What Requirements Do You Have to Fulfill Before a Short Refinance?
Like any kind other refinance options, a lender requires 12 months of on time mortgage payments. Establishing a level of trust from the start will make refinancing a bit easier even if it’s a loss. Be sure to correct any delinquencies in your payments. If you find that there are some errors in your credit report keep your records on hand and even consult your credit bureau. Missed payments halt the process and will cost money to clear up. Remember, the lender has the ultimate say-so if he deems your situation severe enough to consider. That’s why the home needs to be in a negative equity before you go to a lender for assistance.
Refinancing in This Manner is a Bit Risky
Of course, all refinance types have their own risks but this is a very unique request. Unlike a conventional refinance situation that lowers your monthly mortgage payments with the hope to put value back in the home, the lender takes a chance on you. Why? You are asking them to pay percentage of your mortgage that may have very little profit after a sale. Most lenders require you to have a substantial amount of equity to save their own hides and as a result, they are really taking a chance because they can lose some money in the process. Convincing them will not be an easy matter– it’s like trying to move a huge boulder uphill– it’s just not sensible to the average lender. In any case this is not a full proof solution. You could end up homeless dancing for pennies but…. hopefully not to that extreme. You get the point; no guarantees.

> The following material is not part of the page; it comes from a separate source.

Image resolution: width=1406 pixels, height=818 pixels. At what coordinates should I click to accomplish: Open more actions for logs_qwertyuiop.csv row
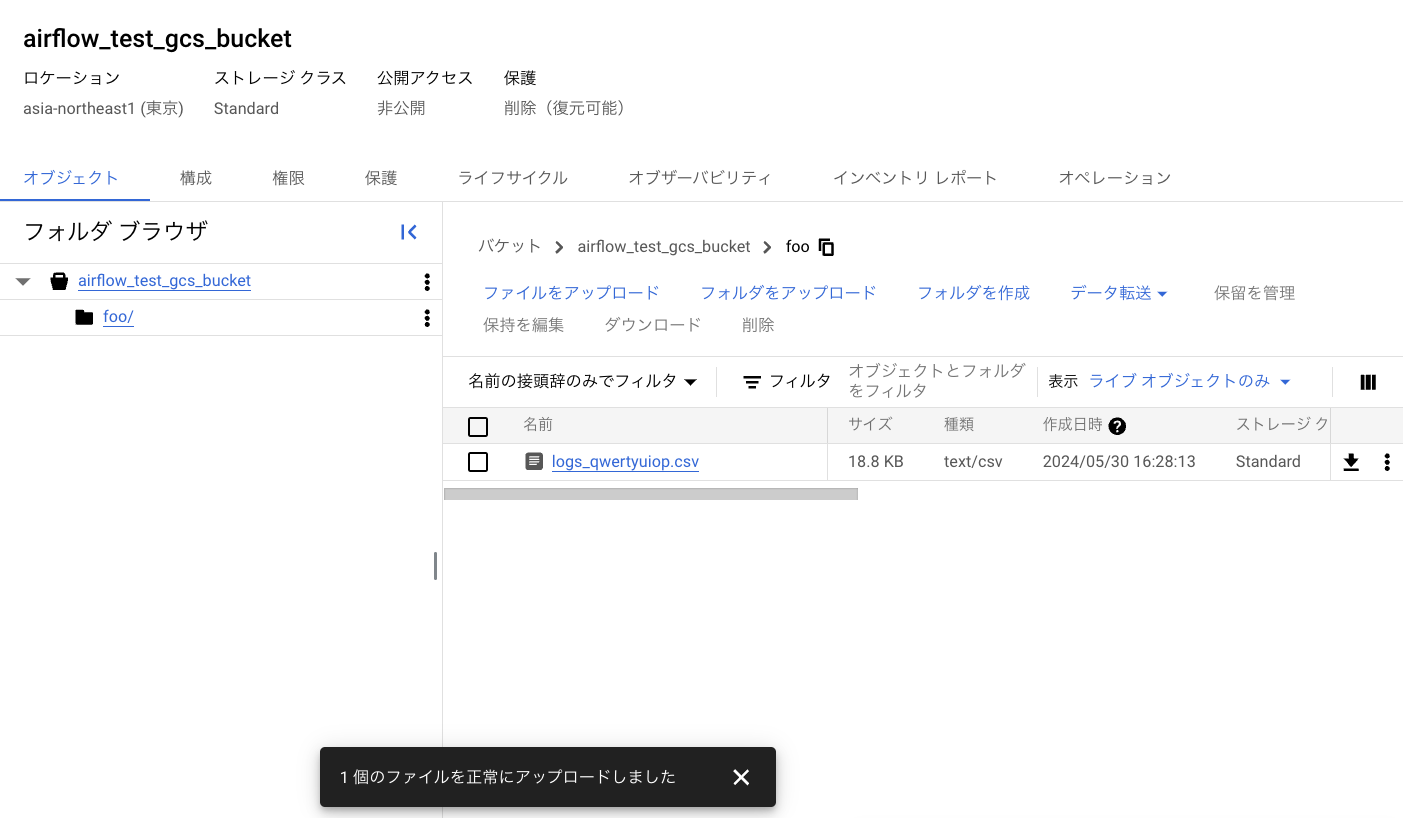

Also, a foreclosure can ultimately neuter your chances of doing business with someone else in a credit situation. It’s a long and hard process that could ultimately lead to defeat.
Why Should You Be Aware of FHA Guidelines for This Refinance Choice?
In addition to complying with a typical conventional refinance you should also be aware of the federal guidelines. Ask a lender the state requirements of residency before you decide to refinance. Sometimes it may be helpful to do a short sale to help salvage any remaining value in the home. A short refinancing using federal loans does not take very long to process which is a good thing because you certainly do not have a lot of time to save your home when you’re on the brink of foreclosing with the mortgage.
Pros and Cons of a Short Refinance
This option does help give you a reduced monthly payment, prevent foreclosure, a possible lower interest rate, and ultimately could help raise your equity. However, it should be a last resort; you should only choose a short refinancing option if you have no other option left. Financial relief is not guaranteed and you could ultimately lose your home waiting for the refinance to process.
One major con that happens as a result of a short refinance is it decreases your credit score. Having a good credit score is necessary for a number of things such as financing a car, a house, or any major purchase. Without a quality credit score it’s much harder to appeal to lenders when you are looking for approval. Lenders will question why your credit score is low and may become leery to work with you. After a short refinance it’s going to take a while to replenish your credit score and that’s not an easy feat. Seriously, do your research and consult other lenders to see if there are more options on the table like a federal streamline to help save your home.
Be sure to weigh the pros and cons of a short refinance. Know that nothing is guaranteed– the lender may pass on your application because it would put him in a financial bind with nothing to gain. A short refinance does lower mortgage payments and keeps you from foreclosure. However, there’s not much else to gain especially when it affects something important like a credit score. See what other options your lender has available that doesn’t require you to take such a risk.